Primer on the LGPD: the Brazilian Data Protection Law (Part II)
Following a period of uncertainty regarding its effective date, Brazil’s General Data Protection Law (“Lei Geral de Proteção de Dados” or “LGPD”), originally passed in Augusts of 2018, took effect on September 18, 2020.
With approximately a third of the Latin America’s population, Brazil is the region’s largest telecom market, the largest regional market for software outsourcing, and has had a growing IT market even through the COVID pandemic. As the two largest economies in the Western Hemisphere, the United States and Brazil have enjoyed a robust trade relationship with the American companies expanding their footprint in Brazil and vice versa.
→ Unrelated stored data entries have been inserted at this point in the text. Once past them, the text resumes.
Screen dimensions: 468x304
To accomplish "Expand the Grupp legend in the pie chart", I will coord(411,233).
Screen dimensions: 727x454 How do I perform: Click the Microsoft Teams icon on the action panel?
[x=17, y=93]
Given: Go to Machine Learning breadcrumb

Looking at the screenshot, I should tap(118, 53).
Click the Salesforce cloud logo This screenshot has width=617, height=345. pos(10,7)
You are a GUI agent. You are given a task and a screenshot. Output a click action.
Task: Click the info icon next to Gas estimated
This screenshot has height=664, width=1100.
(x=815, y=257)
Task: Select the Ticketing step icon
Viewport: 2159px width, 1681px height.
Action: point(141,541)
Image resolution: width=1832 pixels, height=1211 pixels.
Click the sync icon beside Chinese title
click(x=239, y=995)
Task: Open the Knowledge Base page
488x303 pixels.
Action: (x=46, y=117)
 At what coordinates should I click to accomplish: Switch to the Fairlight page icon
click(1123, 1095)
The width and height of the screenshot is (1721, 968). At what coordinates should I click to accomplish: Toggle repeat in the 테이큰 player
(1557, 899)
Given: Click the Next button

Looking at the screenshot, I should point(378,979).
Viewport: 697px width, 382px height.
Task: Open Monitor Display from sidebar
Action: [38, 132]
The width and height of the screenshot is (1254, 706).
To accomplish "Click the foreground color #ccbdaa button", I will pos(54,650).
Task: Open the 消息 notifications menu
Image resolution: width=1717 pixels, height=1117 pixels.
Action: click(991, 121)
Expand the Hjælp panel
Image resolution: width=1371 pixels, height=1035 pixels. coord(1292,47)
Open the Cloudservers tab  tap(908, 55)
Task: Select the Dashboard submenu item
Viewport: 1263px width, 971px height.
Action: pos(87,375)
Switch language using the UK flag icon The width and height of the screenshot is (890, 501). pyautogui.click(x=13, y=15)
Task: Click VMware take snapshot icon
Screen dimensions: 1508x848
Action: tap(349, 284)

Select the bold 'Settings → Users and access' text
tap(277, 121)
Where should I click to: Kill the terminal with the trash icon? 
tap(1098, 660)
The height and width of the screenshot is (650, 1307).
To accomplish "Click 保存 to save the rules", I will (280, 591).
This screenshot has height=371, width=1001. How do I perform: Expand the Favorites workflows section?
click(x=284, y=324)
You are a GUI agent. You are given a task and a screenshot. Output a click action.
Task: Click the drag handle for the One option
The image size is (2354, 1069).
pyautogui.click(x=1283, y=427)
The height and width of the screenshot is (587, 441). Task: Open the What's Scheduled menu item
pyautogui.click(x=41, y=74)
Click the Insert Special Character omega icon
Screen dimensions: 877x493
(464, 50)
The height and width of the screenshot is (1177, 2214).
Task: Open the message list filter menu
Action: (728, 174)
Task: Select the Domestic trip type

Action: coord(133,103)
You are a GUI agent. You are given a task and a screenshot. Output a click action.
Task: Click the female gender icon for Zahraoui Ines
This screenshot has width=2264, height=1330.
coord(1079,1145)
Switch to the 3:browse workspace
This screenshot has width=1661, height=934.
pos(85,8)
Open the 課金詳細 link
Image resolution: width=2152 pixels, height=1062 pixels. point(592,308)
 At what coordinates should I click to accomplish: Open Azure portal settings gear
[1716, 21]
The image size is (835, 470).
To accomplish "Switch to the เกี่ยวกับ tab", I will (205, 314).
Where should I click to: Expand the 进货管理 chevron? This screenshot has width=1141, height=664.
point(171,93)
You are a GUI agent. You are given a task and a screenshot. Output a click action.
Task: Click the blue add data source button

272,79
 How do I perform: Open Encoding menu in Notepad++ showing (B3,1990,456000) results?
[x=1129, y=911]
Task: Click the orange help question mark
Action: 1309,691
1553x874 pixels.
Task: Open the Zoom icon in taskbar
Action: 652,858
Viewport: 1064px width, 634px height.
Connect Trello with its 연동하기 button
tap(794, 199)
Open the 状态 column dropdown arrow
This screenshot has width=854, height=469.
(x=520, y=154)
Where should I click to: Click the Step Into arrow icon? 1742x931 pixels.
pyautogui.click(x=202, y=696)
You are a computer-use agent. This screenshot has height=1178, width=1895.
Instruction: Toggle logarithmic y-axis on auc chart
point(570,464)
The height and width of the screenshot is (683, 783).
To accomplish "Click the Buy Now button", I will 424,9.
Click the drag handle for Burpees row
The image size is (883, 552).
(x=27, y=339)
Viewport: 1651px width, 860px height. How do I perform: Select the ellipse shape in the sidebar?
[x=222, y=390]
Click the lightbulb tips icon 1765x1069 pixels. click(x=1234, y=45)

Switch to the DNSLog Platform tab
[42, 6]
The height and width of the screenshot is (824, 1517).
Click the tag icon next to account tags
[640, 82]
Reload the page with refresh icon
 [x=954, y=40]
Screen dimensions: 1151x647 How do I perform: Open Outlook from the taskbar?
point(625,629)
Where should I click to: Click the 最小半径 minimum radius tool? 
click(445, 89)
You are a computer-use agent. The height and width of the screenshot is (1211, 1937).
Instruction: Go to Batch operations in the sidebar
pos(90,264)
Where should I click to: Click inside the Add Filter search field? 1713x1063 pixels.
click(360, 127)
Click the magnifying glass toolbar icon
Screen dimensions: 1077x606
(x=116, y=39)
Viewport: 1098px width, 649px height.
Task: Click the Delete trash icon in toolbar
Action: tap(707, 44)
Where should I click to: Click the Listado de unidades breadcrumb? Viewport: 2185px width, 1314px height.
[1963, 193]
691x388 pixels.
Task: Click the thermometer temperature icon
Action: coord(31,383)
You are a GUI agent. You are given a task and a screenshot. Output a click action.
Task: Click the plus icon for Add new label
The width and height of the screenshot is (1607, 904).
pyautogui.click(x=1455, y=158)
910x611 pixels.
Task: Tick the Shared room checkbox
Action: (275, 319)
The LGPD creates a new legal framework for the use of personal data in Brazil, replacing and/or supplementing a sectoral regulatory framework. The law, largely modeled on the European Union’s GDPR, deals with the concept of personal data, lists the legal bases that authorize its use, and provides various rights to data subjects. Given the LGPD’s broad jurisdictional scope and applicability, it will likely affect most U.S. companies doing business with the Latin American market.
In this Part II of the Primer on the LGPD, we’ll discuss data subject rights and requests under the new Brazilian law.
Overview of Data Subject Rights under the LGPD
Under the LGPD, data subjects have the following rights: (1) confirmation of the existence of processing; (2) access to the data; (3) correction of incomplete, inaccurate, or out-of-date data; (5) anonymization, blocking, or deletion of unnecessary or excessive data or data processed in noncompliance with the law; (5) portability; (6) deletion of data processed with the consent of the data subject; (7) information about public and private entities with which the controller shared data; (8) information about the possibility of denying consent and consequences of such denial; and (9) revocation of consent.
In addition, the data subjects have a right to request review of decisions made solely based on automated processing of personal data affecting his/her interests, including decisions intended to define his/her personal, professional, consumer, and credit profile, or aspects of his/her personality.
Furthermore, individuals have a right to know information concerning processing of their data, which must be disclosed in the organization’s privacy notice in a “clear, adequate, and ostensible manner,” including the specific purpose of the processing, the type and duration of processing, identification of a controller, the controller’s contact information, information regarding the shared use of data by the controller and the purpose for sharing, the responsibilities of the agents that will carry out the processing, and the data subject rights.
Data Subject Requests
Under the LGPD, data subjects can exercise their rights by making an express request – directly or through a legally authorized representative – to a data controller or processor.
The LGPD provides two ways for organizations to fulfill data subject requests for confirmation of existence of or access to personal data: (1) immediately, in a simplified format or (2) within 15 days from the request, with a clear and complete declaration that indicates the origin of the data, the nonexistence of record, and the criteria used and the purpose of the processing.
Notably, the LGPD requires the fastest turnaround for responses to data subject access requests among the major privacy regulations – 15 days with no extensions of time allowed. By comparison, the GDPR allows for up to a two-month extension of the initial one-month response period, while the California Consumer Privacy Act permits businesses to extend the response period up to 90 days when necessary. Time periods for responding to other LGPD requests will be specified in the future regulations.
The controllers would need to immediately inform their processors of correction, deletion, anonymization or blocking of personal data, so that they can perform the identical action on the personal data on their end.